容秦心知自己麵前這古代土生土長的貴族娘子心眼比篩子還多,卻還是忍不住將她當成小姑娘護著。
人家不嫌你窮、不嫌你沒地位、沒出身,一腔真心嫁過來,待你母親家人樣樣沒話說,更盡心盡力地替你著想,你容秦若是不將她捧在手心,還算人麼?
“齊光,你丈夫我也不是那等沒本事護著妻子父母的人,往後無論遇到什麼,你都萬不可折辱中傷自個兒,我們夫妻一體,自然有事要一起扛著。”
“我知你想叫我輕鬆一些,可如果你們在家裏受了欺負,我在外頭再好,心裏也鬆快不起來。”
此話著實露骨,饒是謝昭婉心防再重,也不禁有些動容。
曾經她見慣了謝二爺與長寧郡主的不睦,最多隻幻想過相敬如賓,此番嫁過來也隻為的逃脫皇室爭端,可容秦似乎,似乎卻是真心待她好。
容秦頭一次出門沒穿他從前那些縫了好幾個補丁的鬆青直裰,換上了謝昭婉叫人給他做的墨綠色杭綢長衫。
這次出去,便到了晚間才麵帶疲色地回來。
第二日未時一刻,容秦在軟榻上小睡,謝昭婉便懶洋洋地坐在他身旁看書,子苓便屏退屋內丫鬟,低聲對謝昭婉道:“昨日陛下宿在了崔淑妃那兒,還召了二皇子、四皇子一齊來用飯,不知怎麼的,竟大發雷霆,對二皇子好一頓訓斥。”

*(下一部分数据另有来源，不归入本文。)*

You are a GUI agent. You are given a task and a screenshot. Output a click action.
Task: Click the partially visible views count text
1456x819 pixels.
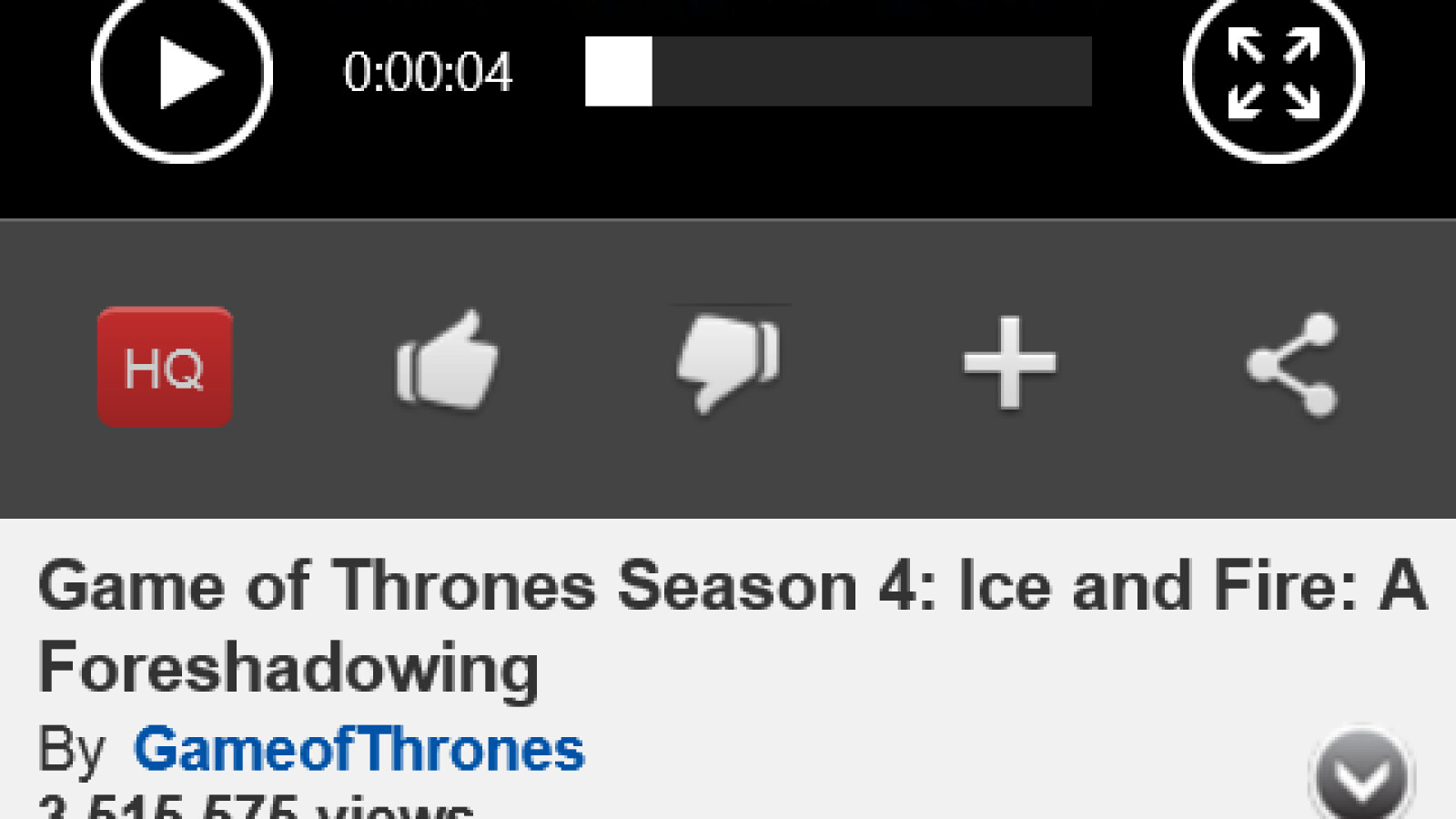click(x=256, y=806)
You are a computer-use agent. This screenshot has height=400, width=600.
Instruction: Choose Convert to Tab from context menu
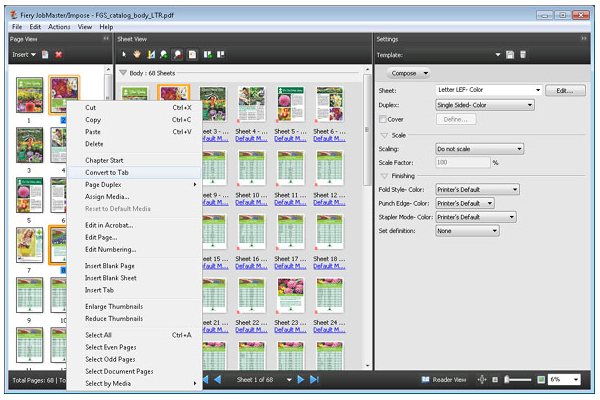coord(106,172)
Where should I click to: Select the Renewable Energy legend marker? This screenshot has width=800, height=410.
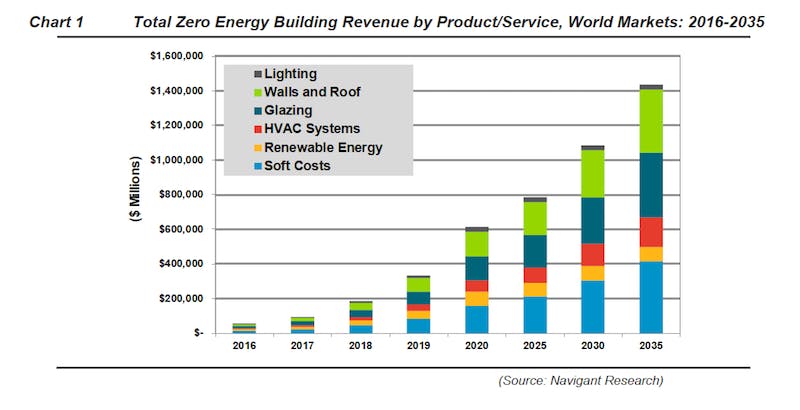(x=258, y=148)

“奴婢聽聞陛下大罵二皇子野心儲位,心術不正,連有功名的書生都敢欺負,必然魚肉百姓,當場用茶盞砸向二皇子,還禁了貴妃的足。”
宋皇後從不瞞著謝昭婉宮中諸事,是以她聽子苓知道的如此詳細,便知是宋皇後派人給的消息。
她目光緩緩停在容秦睡夢裏也不掩冷峻的眉眼上,不由展顏一笑:“四皇子倒是重視他。”
婚後回門並非定要三日,因容秦會試,謝昭婉便讓人知會兒謝二爺,她要待容秦會試後才會回門。

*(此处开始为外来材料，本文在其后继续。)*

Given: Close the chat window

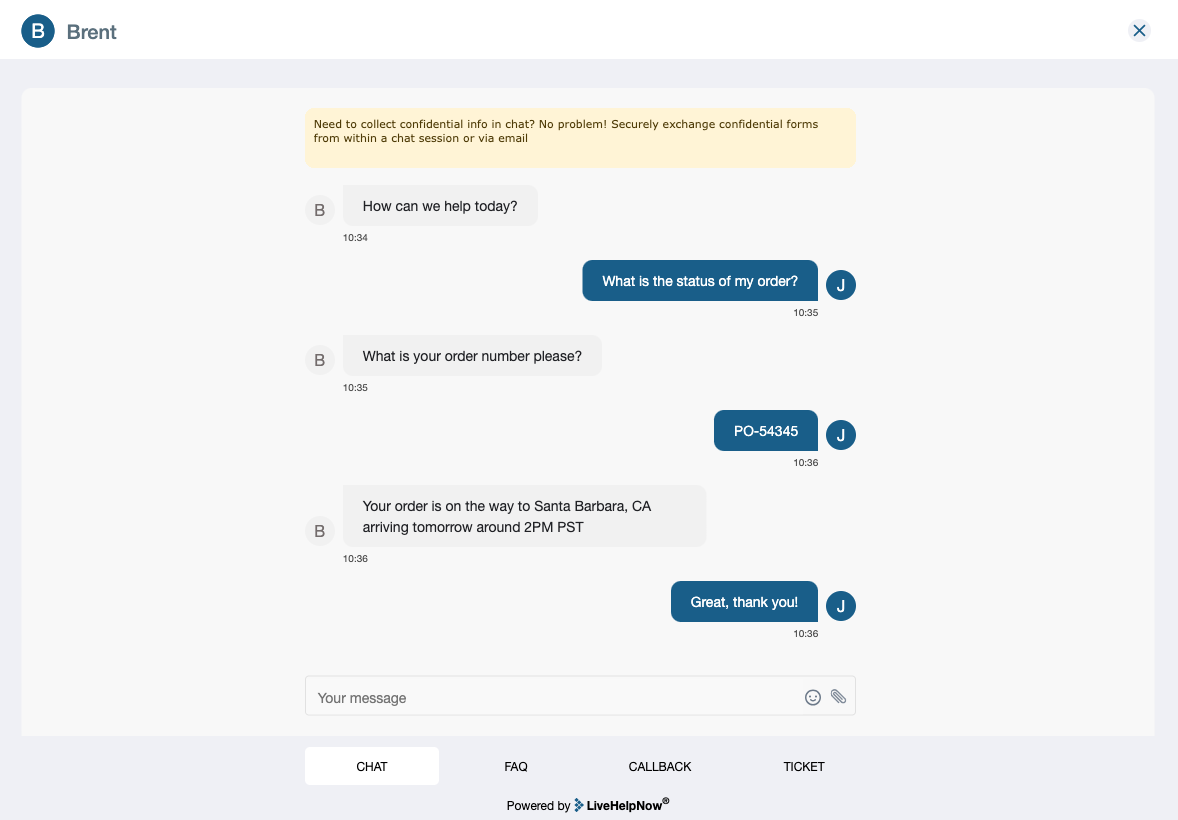Looking at the screenshot, I should tap(1139, 30).
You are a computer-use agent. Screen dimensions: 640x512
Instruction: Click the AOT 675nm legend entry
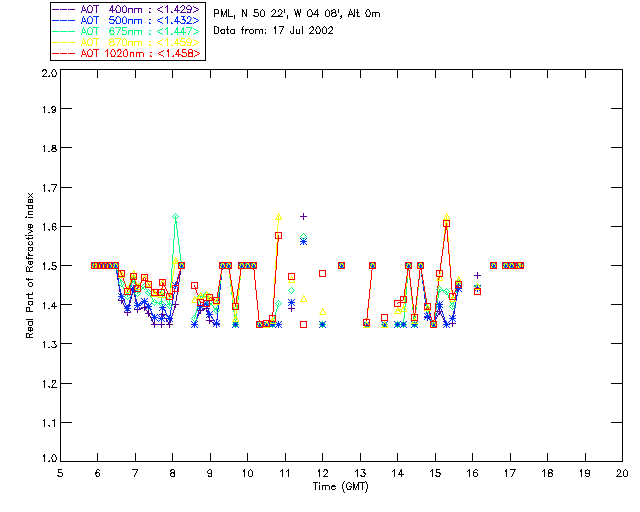(x=127, y=31)
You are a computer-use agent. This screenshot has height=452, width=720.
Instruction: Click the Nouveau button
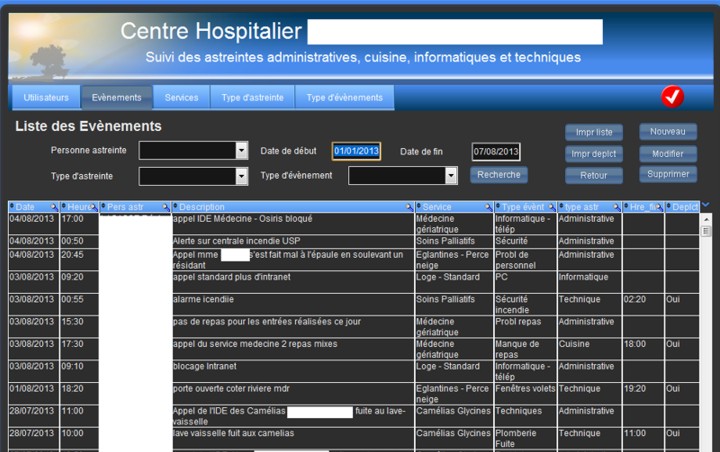coord(667,132)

謝二爺自然應可,但不知怎麼的,謝柔嬋竟也偏要與謝昭婉一同回門。
這幾日,容秦以備考為由閉門謝客,趙雪青和小周氏也不敢在這關頭出來尋釁。
會試通常持續九日,三日一場,考生吃睡皆在一方小隔間中。
而燕京貢院乃是前朝便建好了的,年久失修,石瓦漏風窗紗薄,貢院裏號軍備著的飯食也粗糙難咽,每次會試皆有不少考生挨不住,往往沒能撐到考完便高燒昏厥,被號軍抬出貢院。

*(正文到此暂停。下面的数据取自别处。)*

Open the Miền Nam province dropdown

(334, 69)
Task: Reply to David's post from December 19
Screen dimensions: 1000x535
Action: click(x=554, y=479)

容秦原本隻打算備兩套棉衣,一套外襖,再做六片幹糧麵餅,四個饅頭,他自小跟著做農活,身體好,硬挨也挨得過去。
可謝昭婉見多了燕京反複的天氣,特縫了一床小鵝絨被想叫容秦帶進去。
“往年天日要回暖時總會冷上幾天,你成績如何倒不要緊,若是在貢院裏把身子凍壞了,這才虧呢。”
她正琢磨著怎樣將鵝絨被塞進手臂長的考籃裏,全然沒注意容秦看著她露出難得生動的煩惱表情而笑得溫柔。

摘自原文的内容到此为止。